This bit in Marco Roth’s review of several Russell Hoban novels hit a chord with me and made me scrabble in my bookcases for my own copy of Riddley Walker:
Unlike Tolkien’s Middle Earth and its logical Elvish languages, intended to provide an ordered universe for dualistic fantasies of good v. evil, Riddley Walker’s world is our own, warped to breaking point. The pleasure of puzzling over Hoban’s inventiveness is complicated by the horror of the novel’s premise. The hellish aftermath of nuclear winter isn’t funny, and every pun or chopped up bit of language is a trace of this, as well as a game for the reader.

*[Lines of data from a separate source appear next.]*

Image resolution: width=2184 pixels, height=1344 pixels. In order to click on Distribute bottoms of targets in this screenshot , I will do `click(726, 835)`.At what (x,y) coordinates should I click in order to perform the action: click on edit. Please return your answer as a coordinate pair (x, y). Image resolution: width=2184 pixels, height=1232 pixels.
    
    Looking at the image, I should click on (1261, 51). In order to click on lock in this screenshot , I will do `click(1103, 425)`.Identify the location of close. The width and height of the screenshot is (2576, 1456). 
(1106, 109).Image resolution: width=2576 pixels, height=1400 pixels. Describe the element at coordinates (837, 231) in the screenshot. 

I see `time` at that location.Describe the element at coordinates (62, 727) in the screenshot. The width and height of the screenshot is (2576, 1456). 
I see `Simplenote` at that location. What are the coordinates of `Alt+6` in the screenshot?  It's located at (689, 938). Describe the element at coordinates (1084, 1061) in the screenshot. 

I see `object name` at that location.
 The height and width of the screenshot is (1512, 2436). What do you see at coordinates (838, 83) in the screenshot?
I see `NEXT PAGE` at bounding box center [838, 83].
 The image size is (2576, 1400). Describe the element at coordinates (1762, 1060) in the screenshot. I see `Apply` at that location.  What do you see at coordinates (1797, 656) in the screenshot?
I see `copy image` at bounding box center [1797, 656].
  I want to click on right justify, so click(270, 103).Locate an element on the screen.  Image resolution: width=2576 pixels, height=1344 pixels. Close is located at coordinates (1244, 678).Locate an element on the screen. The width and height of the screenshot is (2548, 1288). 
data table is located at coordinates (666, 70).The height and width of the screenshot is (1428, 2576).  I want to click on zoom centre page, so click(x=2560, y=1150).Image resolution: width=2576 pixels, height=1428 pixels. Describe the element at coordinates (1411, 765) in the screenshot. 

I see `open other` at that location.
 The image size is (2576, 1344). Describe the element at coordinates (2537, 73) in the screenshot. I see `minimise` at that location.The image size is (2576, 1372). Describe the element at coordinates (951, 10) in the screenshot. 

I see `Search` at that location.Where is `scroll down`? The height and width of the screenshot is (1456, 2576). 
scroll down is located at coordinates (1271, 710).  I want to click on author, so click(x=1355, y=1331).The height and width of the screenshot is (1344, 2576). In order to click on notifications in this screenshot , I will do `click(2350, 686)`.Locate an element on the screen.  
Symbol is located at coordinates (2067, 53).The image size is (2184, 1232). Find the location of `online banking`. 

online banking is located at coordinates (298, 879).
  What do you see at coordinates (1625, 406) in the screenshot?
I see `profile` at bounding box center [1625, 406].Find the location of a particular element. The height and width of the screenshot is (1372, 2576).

Adam Roberts in his foreword to the 2012 SF Masterworks wrote about being sixteen in 1980 when reading Riddley Walker and “the pervasive, acute anxiety that nuclear war might break out any day”. I’m a decade younger than him and I also remember that fear growing up in the eighties, only receding in the latter half of the decade. It might not be a coincidence that this novel, though started the year of my birth, 1974, was only finished and published in 1980. Roth cuts at the heart of Riddley Walker with this paragraph: nuclear war as a disaster that not just destroys society, but language itself. It reminds me of Threads, which similarly argued that the real disaster of nuclear war wasn’t just the war itself, but the destruction of human culture in its aftermath. My own fears at the time were more primeval, as in just not wanting to die in a nuclear war. It’s only later that I understood that as the true horror of a nuclear war. The threat of the destruction of not just civilisation, but of humanity smashed back to the stone age, its history lost, unable to climb back on.
That’s the difference between Riddley Walker/Threads and most American nuclear holocaust fiction. By the eighties it was impossible to pretend here in Europe that a nuclear war could be survived, let alone won; there just isn’t any place to escape to if the bombs had started dropping. In America on the other hand, with its still massive wilderness, you could imagine surviving away from the cities, rebuilding something akin to civilisation. Whether that would’ve been true is another matter.